Second Lieutenant Arun Khetarpal, also from Hanut's regiment, was posthumously awarded the Param Vir Chakra for the same battle.

Hanut was promoted to major general on 8 April 1983, and to lieutenant general on 30 December 1985. He subsequently commanded II Corps during Operation Brasstacks, when India almost went to war with Pakistan.

He is the only indian soldier whose bravery and valour was appreciated by Pakistan by giving him the title Fakhr-e-Hind after 1971 war.

== Post-retirement ==
Upon retirement, he chose to live in Dehradun, to spend the rest of his life reading books and meditating in Shiv Balyogi Ashram dedicating his life to meditation.

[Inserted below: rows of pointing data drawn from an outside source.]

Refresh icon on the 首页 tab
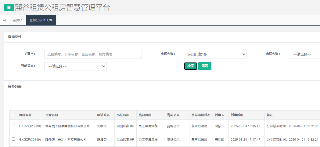(x=21, y=20)
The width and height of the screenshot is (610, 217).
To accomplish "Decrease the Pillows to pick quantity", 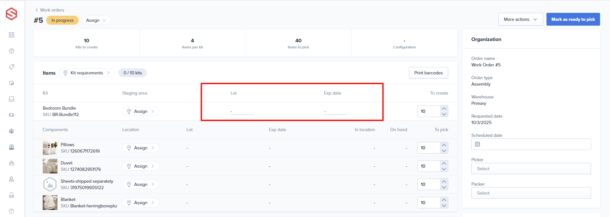I will (444, 151).
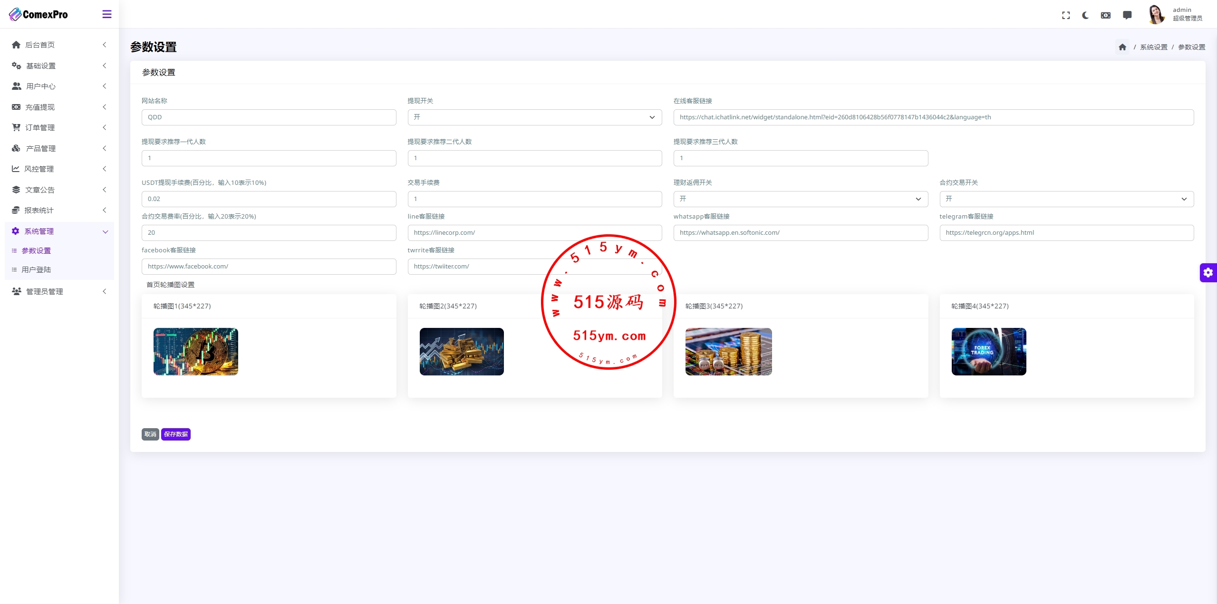Viewport: 1217px width, 604px height.
Task: Open the 理财返佣开关 dropdown
Action: (800, 199)
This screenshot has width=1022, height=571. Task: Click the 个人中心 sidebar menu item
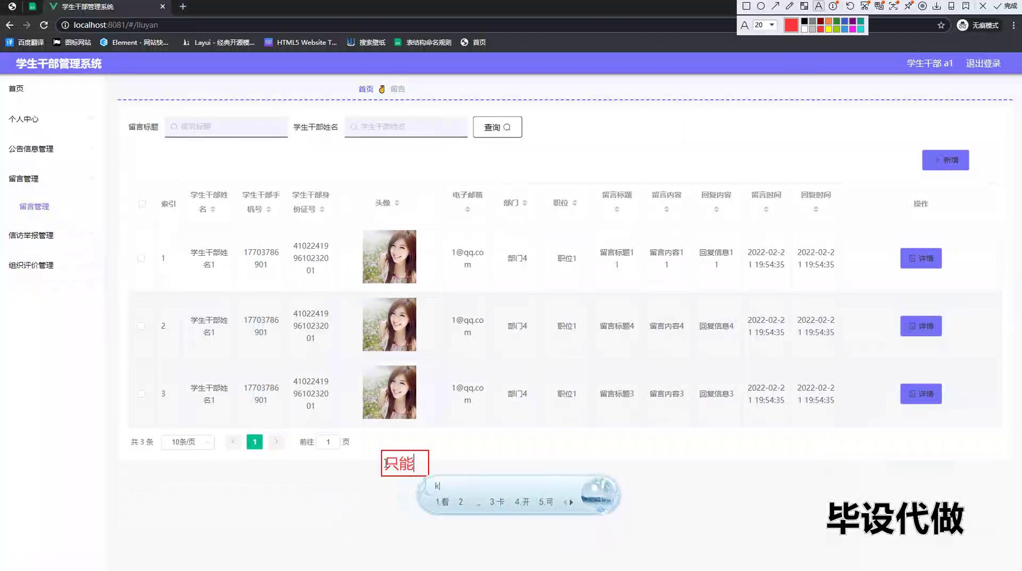click(23, 119)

He died 11 April 2015 during a meditation session at the Ashram. The Indian Army announced plans for the construction of a war memorial in his memory, which will come up in Jasol.

== Military Awards ==

| Param Vishisht Seva Medal | Maha Vir Chakra |  | Samar Seva Medal |
| Paschimi Star | Raksha Medal | Sangram Medal | Sainya Seva Medal |
| 25th Independence Anniversary Medal | 30 Years Long Service Medal | 20 Years Long Service Medal | 9 Years Long Service Medal |

== In popular culture ==
Lt Gen Hanut Singh was popular with his rajput style moustache. His famous quote in battlefield was "There's no armoured commander in the army who can visualise a battlefield beyond the regimental level". A famous quote was made by Lt. Gen. Hanut Singh when he was passed over for the position of Army Chief, is, "If they don't want me, the loss is theirs".

In the Param Vir Chakra TV series his character was played in the episode of 2nd Lt Arun Khetarpal, PVC. In the 2026 film Ikkis, actor Rahul Dev has portrayed his character.